American college basketball season

The 2000–01 Cal State Northridge Matadors men's basketball team represented California State University, Northridge during the 2000–01 NCAA Division I men's basketball season. The Matadors, led by head coach Bobby Braswell, played their home games at the Matadome in Northridge, California as members of the Big Sky Conference.Cal State Northridge won the Big Sky regular season and Big Sky tournament titles, the latter earning them the conference's automatic bid to the NCAA tournament – the first appearance in program history. Playing as the No. 13 seed in the Midwest region, the Matadors were beaten by No. 4 seed and perennial power Kansas in the opening round.

== Roster ==

Source

==Schedule and results==

| Regular season |

| Date time, TV | Rank^{#} | Opponent^{#} | Result | Record | Site (attendance) city, state |
Regular season
| Nov 19, 2000* |  | Howard | W 90–73 | 1–0 | The Matadome Northridge, California |
| Nov 21, 2000* |  | at No. 15 UCLA | W 78–74 | 2–0 | Pauley Pavilion (6,448) Los Angeles, California |
| Nov 25, 2000* |  | at UNLV | L 69–70 | 2–1 | Thomas & Mack Center Las Vegas, Nevada |
| Nov 28, 2000* |  | Cal Poly Pomona | W 75–50 | 3–1 | The Matadome Northridge, California |
| Dec 1, 2000* |  | vs. Kent State | W 89–85 ^{OT} | 4–1 | Bradley Center Milwaukee, Wisconsin |
| Dec 2, 2000* |  | at Marquette | L 66–69 | 4–2 | Bradley Center Milwaukee, Wisconsin |
| Dec 5, 2000* |  | at No. 12 USC | L 90–99 | 4–3 | L.A. Sports Arena Los Angeles, California |
| Dec 7, 2000* |  | Wyoming | W 74–71 | 5–3 | The Matadome Northridge, California |
| Dec 18, 2000* |  | at James Madison | W 84–70 | 6–3 | JMU Convocation Center Harrisonburg, Virginia |
| Dec 21, 2000* |  | vs.
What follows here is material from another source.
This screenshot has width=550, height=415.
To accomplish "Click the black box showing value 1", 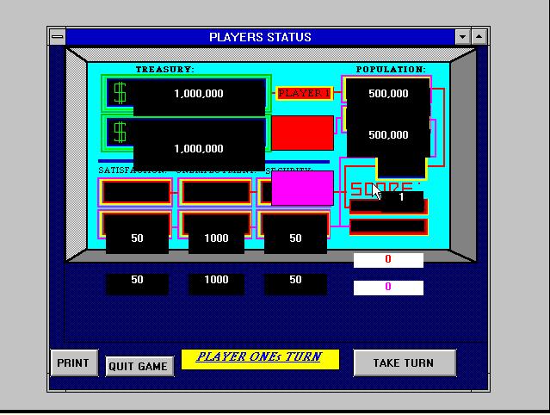I will (402, 199).
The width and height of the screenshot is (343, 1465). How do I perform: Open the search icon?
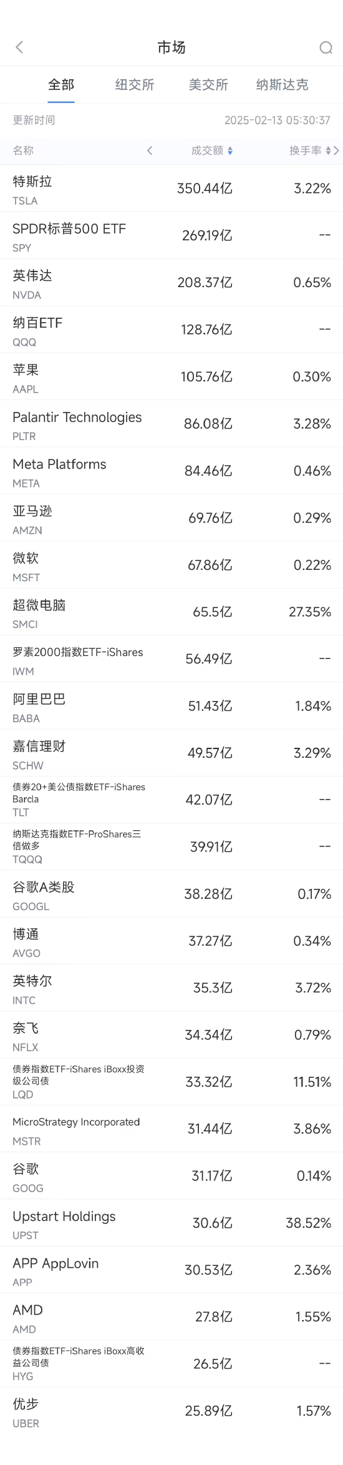click(326, 47)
UAB Nike Festival | L 67–71 | 6–4 | Stan Sheriff Center Honolulu, Hawaii |
| Dec 22, 2000* |  | at Hawaii Nike Festival | L 70–76 | 6–5 | Stan Sheriff Center (5,727) Honolulu, Hawaii |
| Dec 23, 2000* |  | vs. Georgia State Nike Festival | L 88–97 | 6–6 | Stan Sheriff Center Honolulu, Hawaii |
| Dec 27, 2000* |  | Vanguard | W 96–51 | 7–6 | The Matadome Northridge, California |
| Jan 4, 2001 |  | at Weber State | W 89–78 | 8–6 (1–0) | Dee Events Center Ogden, Utah |
| Jan 6, 2001 |  | at Sacramento State | W 95–82 | 9–6 (2–0) | Hornets Nest Sacramento, California |
| Jan 11, 2001 |  | at Northern Arizona | L 75–76 | 9–7 (2–1) | Walkup Skydome Flagstaff, Arizona |
| Jan 13, 2001 |  | Idaho State | W 90–73 | 10–7 (3–1) | The Matadome Northridge, California |
| Jan 18, 2001 |  | Portland State | W 103–83 | 11–7 (4–1) | The Matadome Northridge, California |
| Jan 20, 2001 |  | Eastern Washington | L 75–88 | 11–8 (4–2) | The Matadome Northridge, California |
| Jan 25, 2001 |  | at Montana State | W 72–65 | 12–8 (5–2) | Worthington Arena Bozeman, Montana |
| Jan 27, 2001 |  | at Montana | W 74–65 | 13–8 (6–2) | Dahlberg Arena Missoula, Montana |
| Jan 31, 2001 |  | Sacramento State | W 100–73 | 14–8 (7–2) | The Matadome Northridge, California |
| Feb 1, 2001 |  | Weber State | W 96–86 | 15–8 (8–2) | The Matadome Northridge, California |
| Feb 8, 2001 |  | at Idaho State | L 84–89 | 15–9 (8–3) | Holt Arena Pocatello, Idaho |
| Feb 17, 2001 |  | Northern Arizona | W 78–72 | 16–9 (9–3) | The Matadome Northridge, California |
| Feb 22, 2001 |  | Montana | W 92–68 | 17–9 (10–3) | The Matadome Northridge, California |
| Feb 24, 2001 |  | Montana State | W 85–65 | 18–9 (11–3) | The Matadome Northridge, California |
| Mar 1, 2001 |  | at Eastern Washington | W 86–84 | 19–9 (12–3) | Reese Court Cheney, Washington |
| Mar 3, 2001 |  | at Portland State | W 81–75 | 20–9 (13–3) | Peter W. Stott Center Portland, Oregon |
Big Sky tournament
| Mar 9, 2001* | (1) | (6) Weber State Semifinals | W 91–74 | 21–9 | The Matadome Northridge, California |
| Mar 10, 2001* | (1) | (2) Eastern Washington Championship game | W 73–58 | 22–9 | The Matadome Northridge, California |
NCAA tournament
| Mar 16, 2001* | (13 MW) | vs. (4 MW) No. 12 Kansas First round | L 75–99 | 22–10 | University of Dayton Arena Dayton, Ohio |
*Non-conference game. ^{#}Rankings from AP Poll. (#) Tournament seedings in parentheses. All times are in Pacific.